In recent years, light emitting devices or displays using light emitting elements made of organic materials have been actively developed. Among these, organic electroluminescence (EL) devices, in which a light emitting layer made of an organic thin film, a hole transport layer and an electron transport layer are stacked, are promising displays in terms that they are self-light-emitting devices of carrier injection type and brightness can be obtained as well.
As electron transporting materials or light emitting materials used for these organic EL devices, metal complexes having organic ligands (hereinafter, abbreviated to organometallic complexes) are used and, for example, tris(8-hydroxyquinolinato)aluminum (Alq3), which is an alumiquinolinium complex, can be used in an organic EL element preparation by being vacuum deposited between a hole transport layer and a cathode made of aluminum, and is used as a material having an excellent electron transporting property and a light emitting property.
As film formation methods of the organometallic complexes, a dry process by vacuum deposition is currently the mainstream method, however, a wet process using polymer materials has also been studied from the viewpoint of convenience of preparation process and the fact that can produce a film having a larger area (for example, see Non-Patent Document No. 1).
In addition, various proposals regarding organic-inorganic hybrid materials in which an organic light emitting material is protected by an inorganic oxide such as silica have been made from the viewpoint of stability of organic EL characteristics.
As the organic-inorganic hybrid material, a light emitting hybrid material has been obtained at a relatively low temperature when synthesized by a sol-gel method (for example, see Patent Document No. 1).
In addition, as the organic-inorganic hybrid material, a white light emitting material in which a π-conjugated polymer is homogeneously dispersed in an inorganic matrix, therefore, having excellent weathering resistance has been proposed (For example, see Patent Document No. 2).
By using metal oxides instead of inorganic oxides such as silica, an organic-inorganic hybrid material including an organic ligand which is difficult to prepare using conventional sol-gel methods has also been proposed (For example, see Patent Document No. 3).

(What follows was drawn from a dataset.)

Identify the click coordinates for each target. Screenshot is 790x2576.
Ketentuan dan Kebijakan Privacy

On the other hand, when focusing on light emitting inorganic materials, oxides containing rare earth elements are known as fluorescent materials, and preparing an inorganic-organic polymer composite by forming these fluorescent materials as particles and introducing the particulate to organic polymers has been proposed (For example, see Patent Document No. 4).

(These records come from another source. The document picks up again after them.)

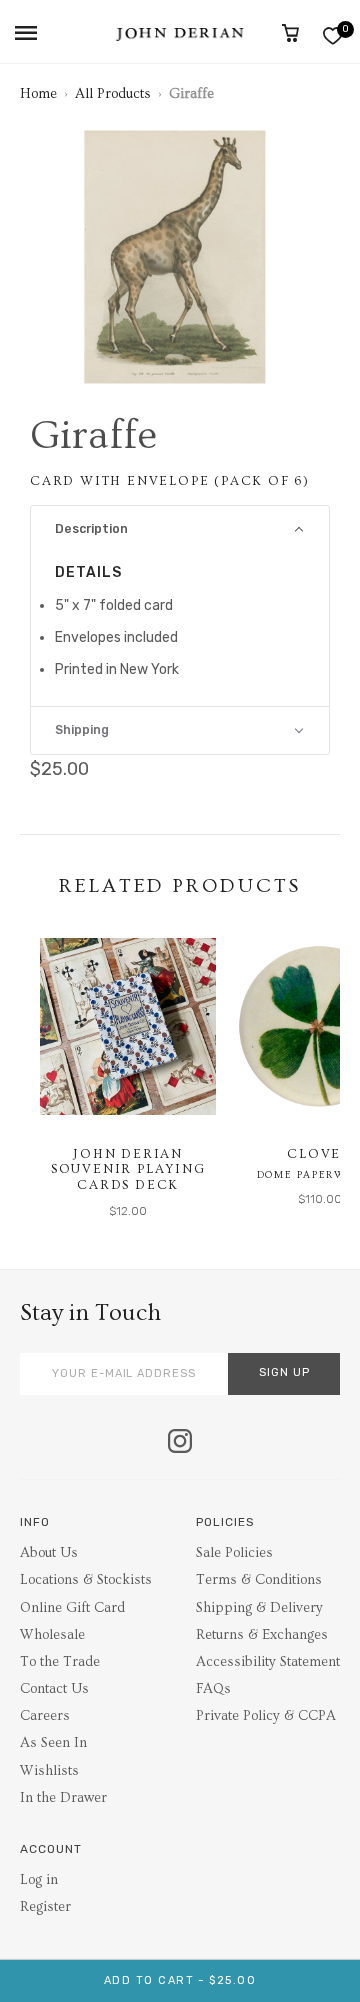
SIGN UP (284, 1372)
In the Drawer (63, 1798)
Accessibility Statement (268, 1662)
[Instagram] (180, 1443)
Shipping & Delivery (259, 1608)
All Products (113, 94)
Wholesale (52, 1635)
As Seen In (53, 1743)
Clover (319, 1154)
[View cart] (290, 33)
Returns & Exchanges (262, 1635)
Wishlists (49, 1771)
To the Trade (60, 1662)
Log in (39, 1880)
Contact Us (54, 1689)
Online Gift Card (72, 1608)
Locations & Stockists (86, 1580)
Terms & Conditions (259, 1580)
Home (38, 94)
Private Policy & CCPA (266, 1716)
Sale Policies (234, 1553)
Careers (45, 1716)
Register (45, 1907)
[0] (332, 35)
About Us (49, 1553)
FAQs (213, 1689)
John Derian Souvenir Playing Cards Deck (128, 1169)
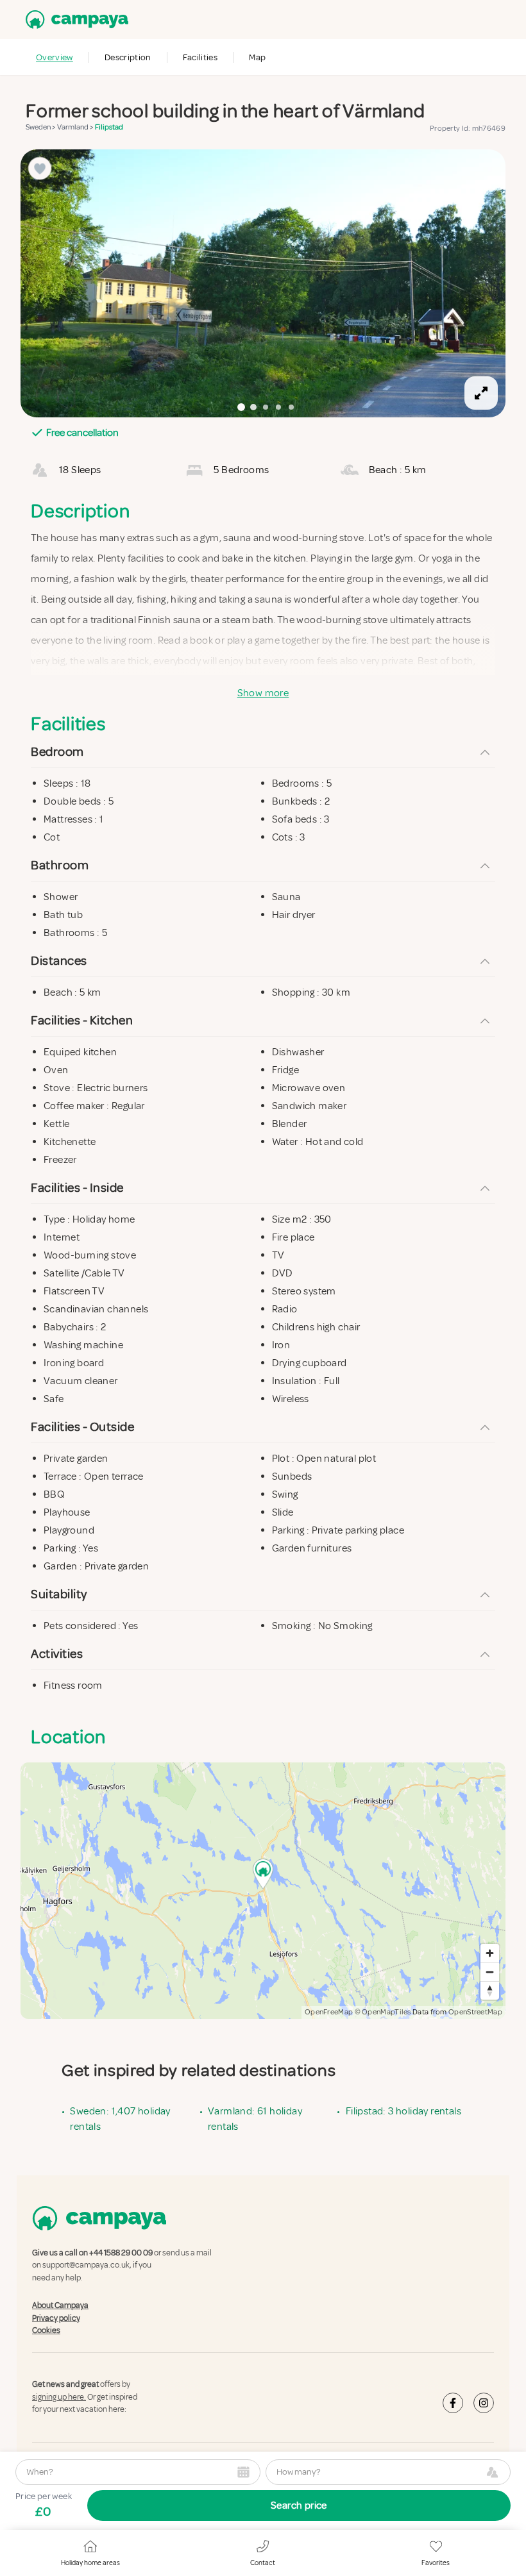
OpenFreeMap (329, 2012)
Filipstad (109, 127)
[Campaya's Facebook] (453, 2402)
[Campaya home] (74, 19)
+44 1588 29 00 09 (121, 2253)
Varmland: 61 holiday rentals (255, 2119)
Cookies (46, 2330)
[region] (263, 283)
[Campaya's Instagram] (483, 2402)
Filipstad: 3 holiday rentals (403, 2111)
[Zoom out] (489, 1971)
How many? (298, 2471)
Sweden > (41, 127)
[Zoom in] (489, 1953)
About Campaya (60, 2305)
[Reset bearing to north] (489, 1990)
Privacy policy (56, 2318)
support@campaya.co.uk (86, 2265)
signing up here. (59, 2397)
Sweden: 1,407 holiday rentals (120, 2119)
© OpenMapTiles (383, 2012)
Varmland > (76, 127)
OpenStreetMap (475, 2012)
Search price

Also, an organic-inorganic hybrid material in which a light emitting property is applied by introducing rare earth elements into glasses with low-melting points has been proposed (for example, see Patent Document No. 5).
As described above, studies of various light emitting materials regardless of organic materials or inorganic materials have been made, and, in particular, various proposals have also been made since light emitting hybrid materials having both light emission characteristics and weathering resistance due to combination of organic materials and inorganic materials have been studied.